Eureka Build in Michigan

dimanche 5 juillet 2015

Hi all,

A quick intro - I admire wooden boats, I like to canoe, I live in a U.S. state surrounded by and full of navigable water, and I'm foolhardy enough to try something I don't possess the skills to do. After months of looking at boat plans and a few days of reading the epic BitingMidge thread, I ordered the plans and 2.5 sheets of Okoume to get a start during the Independence Day holiday. $300 including delivery.

The floor of my workspace is too rough to lay the ply on, so instead of marking out both sheets and fairing across them on the floor , I marked one sheet on sawhorses and faired the lines on it, hoping that fairing the lines on just one sheet won't introduce a strange curve at the join.

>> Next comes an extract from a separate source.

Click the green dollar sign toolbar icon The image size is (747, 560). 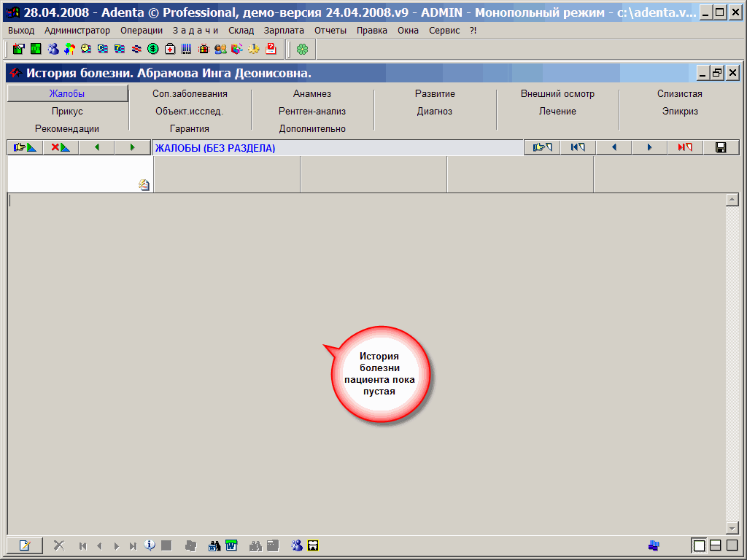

Through my mistaken use of overly fat panel nails, and evidently some imprecise measuring, I've introduced one to two mm variances between what my panels measure and what the plans say they should measure, and the pointy end of the bottom panel turned out five mm short of where it should be. I'm naively trusting that I can strong-arm the panels together during stitching despite the variances.

Being lazy and impatient to get cutting, I'm thinking of cutting the panels from the one marked sheet, using those to trace on the second sheet (skipping the marking out on that sheet), and after cutting those, clamping all like panels together (four each for side and bilge, two for the bottom) using the properly marked sheets on the outside of the panel sandwich for reference during final planing with an orbital sander.

Pardon that sentence, but am I headed for trouble with that approach? I've one day of holiday left, and would like to have the hull panels ready for butting by days end.

Thanks, and thanks to all the contributors to this forum!